### REQUEST:
Copy the data below word for word, starting with the line that contains "Image resolution: width=1920" and ending with the line that contains "center [598, 394].", including both of those lines.

### EXERCISE DATA:
|---|
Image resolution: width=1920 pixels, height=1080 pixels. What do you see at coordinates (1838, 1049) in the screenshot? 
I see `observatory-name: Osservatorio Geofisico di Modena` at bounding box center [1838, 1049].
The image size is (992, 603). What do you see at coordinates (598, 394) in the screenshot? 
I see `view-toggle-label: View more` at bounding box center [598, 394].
|---|
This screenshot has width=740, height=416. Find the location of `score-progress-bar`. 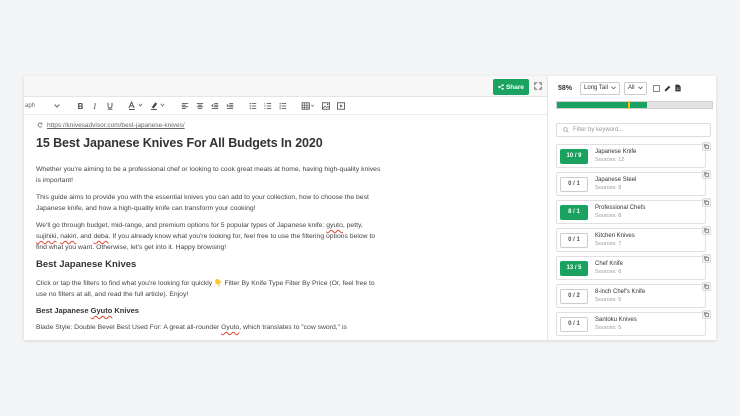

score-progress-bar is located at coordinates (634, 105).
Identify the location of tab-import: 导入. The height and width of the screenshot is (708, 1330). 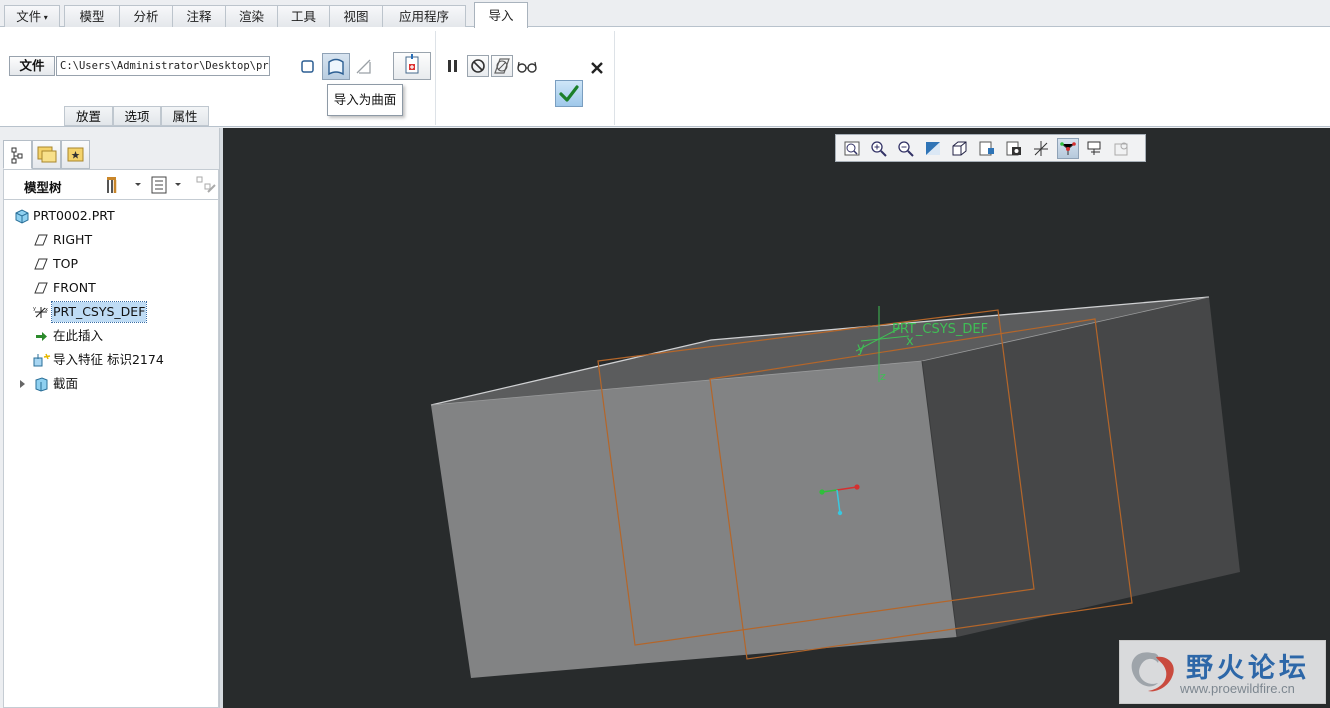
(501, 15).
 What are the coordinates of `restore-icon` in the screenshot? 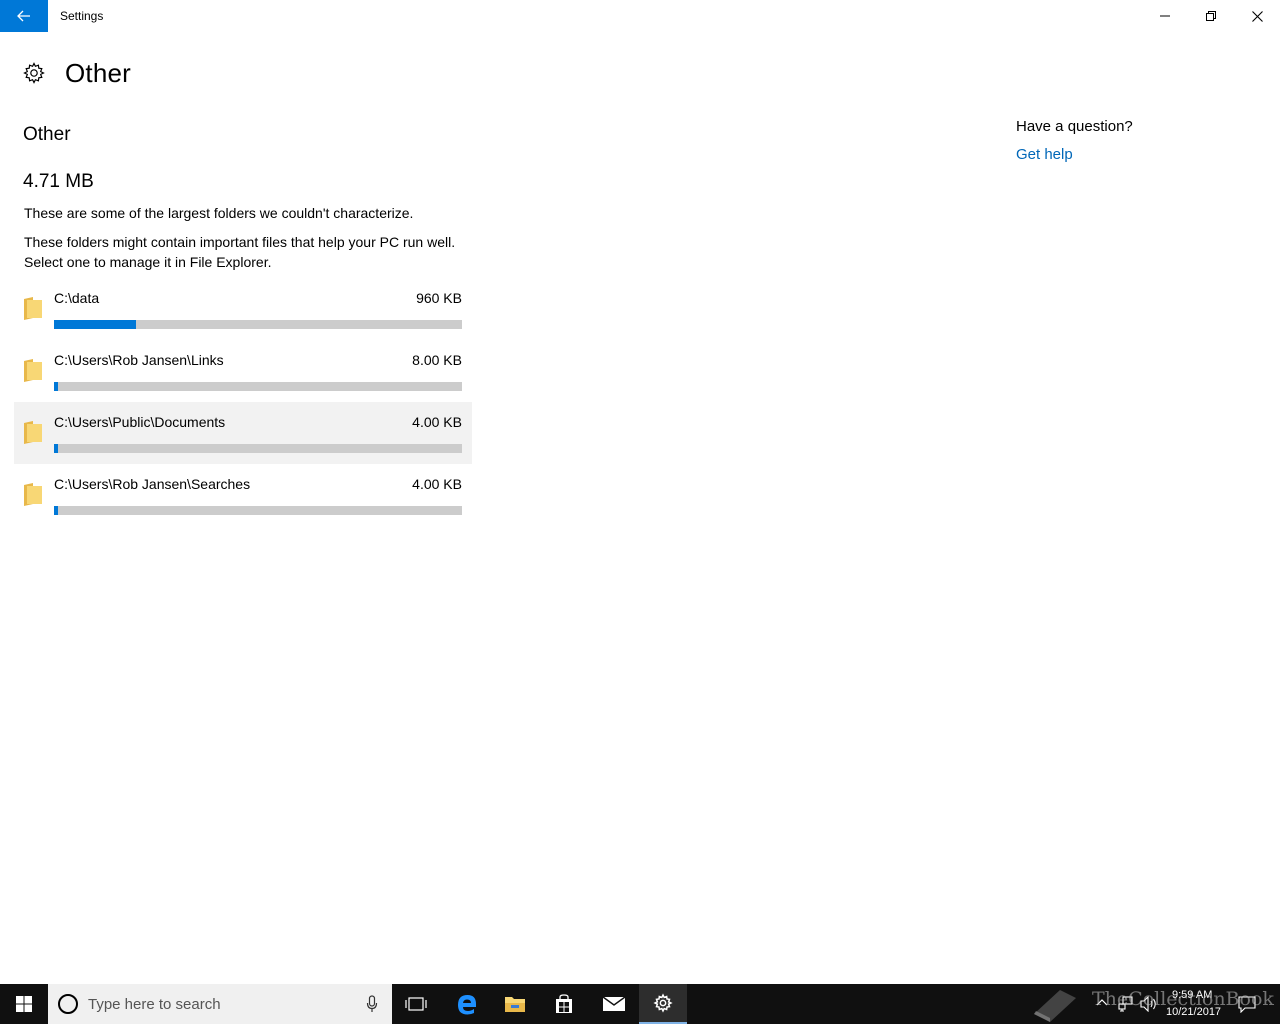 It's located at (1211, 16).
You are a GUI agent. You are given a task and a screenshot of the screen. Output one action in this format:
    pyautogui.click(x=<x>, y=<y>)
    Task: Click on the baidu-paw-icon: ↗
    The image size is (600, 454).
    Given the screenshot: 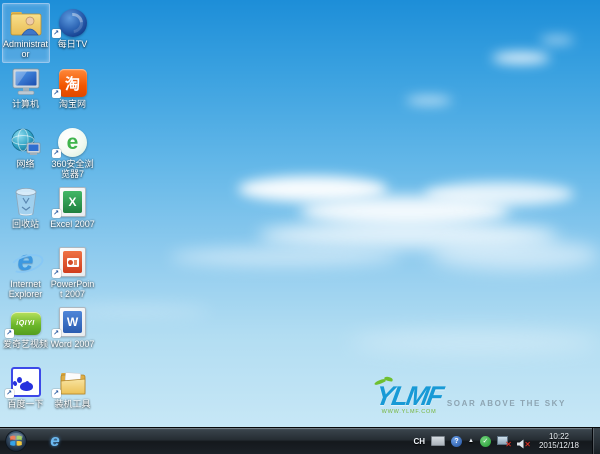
|---|
### FINISHED TASK:
Image resolution: width=1920 pixels, height=1080 pixels. What do you see at coordinates (1838, 1049) in the screenshot? 
I see `observatory-name: Osservatorio Geofisico di Modena` at bounding box center [1838, 1049].
The image size is (992, 603). What do you see at coordinates (598, 394) in the screenshot? 
I see `view-toggle-label: View more` at bounding box center [598, 394].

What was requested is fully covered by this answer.